Estela (nombre ficticio) llegó allí hace tres años y hoy lo califica como "maldito". Dice que su sueño es salir de ese lugar y demostrar que puede resurgir.
Pero su historia comienza antes de su llegada allí. Tras quedar embarazada a los 15 años y tener su bebé, fue embaucada nada menos que por la madrina de su hermano, quien le ofreció ir a Asunción a trabajar de niñera.
Con gran sorpresa se topó la niña al darse cuenta de que su puerto de desembarque era un prostíbulo donde ella era una de las principales atracciones.
Logró escapar gracias a un muchacho que luego se convirtió en su novio y la llevó a trabajar al Mercado de Abasto de Asunción.
Desde ese entonces está allí, sola, y de ahí en adelante formó una nueva familia, ya que a su propio hijo no lo ve hace más de un año debido a que no logra juntar el dinero suficiente como para ir a visitarlo.
"La venta de frutas ya no es negocio. Si tenes frío, hambre, estás sucia y no tenés un peso encima, ¿qué vas a hacer?", dice Estela, quien hoy tiene 19 años, pero vive las secuelas del abandono desde temprana edad.
Tras esa reveladora declaración, explica que teniendo relaciones sexuales con desconocidos puede ganar el dinero que haría en todo un día de trabajo, en apenas cinco minutos.
Dice que se suele aceptar desde G. 50.000 en adelante, que a veces los hombres las llevan a un motel, que los clientes pueden pedir un "servicio completo" o pueden contentarse con mirarla desnuda. Ella asegura, sin embargo, que sea cual sea la elección del interesado, "primero la plata y después la mano".
Explica que la mayoría de los "usuarios" trabaja en el Mercado como transportista o vendedor de mercaderías. Expresa que muchas veces estos están lejos de sus casas por mucho tiempo y que dan a las chicas un buen trato. "Son calidá; si tenés un problema o te falta plata, ellos te ayudan", indica.
NECESIDAD DE FIN DE AÑO. Estela dice que con el calendario tan avanzado, cuando el fin de año se acerca, las necesidades aumentan. "Llegan la fiestas y la gente quiere ir a sus casas, quieren tener ropa nueva y comprarse cosas, entonces hay más salida. Además, esta es la época de sandía y melón, y hay más hombres trabajando en el mercado, bajando y subiendo las frutas", comenta.

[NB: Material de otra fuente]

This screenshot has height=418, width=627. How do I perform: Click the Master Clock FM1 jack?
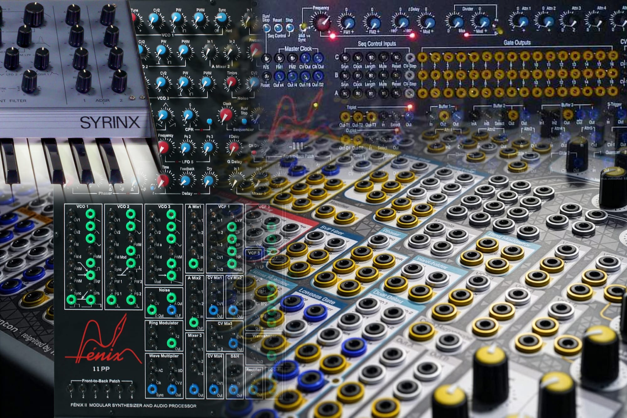280,59
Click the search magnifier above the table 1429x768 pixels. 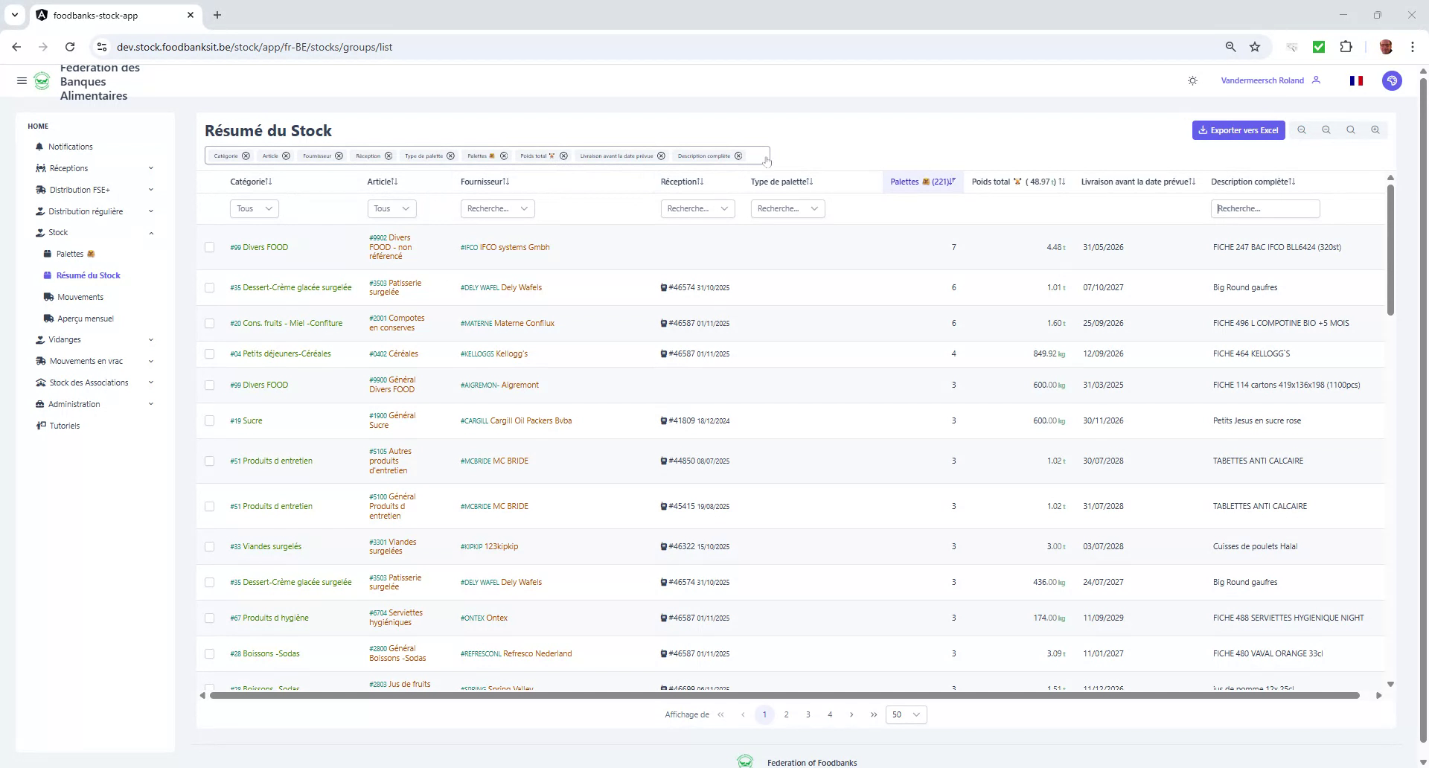1350,129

Ella, que es oriunda de una ciudad grande del interior del país, acota que en el mercado una niña de 12 años ya es considerada una mujer, y que es normal que las chicas sean víctimas de la explotación sexual.
Expresa, sin embargo, su deseo de que puedan tener una salida laboral más digna, como la realización de manualidades.
"LA PROSTITUCIÓN AQUÍ NO SE VA A ACABAR"
"La prostitución en el Mercado de Abasto no se va a acabar. Existe desde que este lugar comenzó", explica doña Clara, madre de Mariana, una chica de 16 años que según varias fuentes, era víctima del abuso sexual. (Nombres ficticios).
Clara asegura que las chicas se sienten responsables de la situación social y económica de la familia. Dice que ellas quieren colaborar y contribuir con plata, tanto para sus gastos personales como para los de la familia, razón por la que caen en esa vida.
La vida de Mariana, al igual que la de Estela, tampoco es ni fue fácil.
Ella tiene 16 años, según varias fuentes era víctima de la explotación, su padre murió asesinado por un peajero hace un tiempo, es la mayor de ocho hermanos, y apenas pudo culminar el octavo grado de la educación escolar media.
Para completar la escena, Clara dice que Mariana tiene actualmente un novio que también trabaja en el Mercado y que golpea a la menor de edad.
"Yo le digo que se deje de él, pero ella me dice que él no le hace nada", apunta.
Frases
"A veces te piden un servicio completo o solo quieren mirarte desnuda, pero siempre es primero la plata y después la mano."
"En el Mercado de Abasto, una niña de 12 años ya es considerada como una mujer. Acá es normal que las chicas se prostituyan."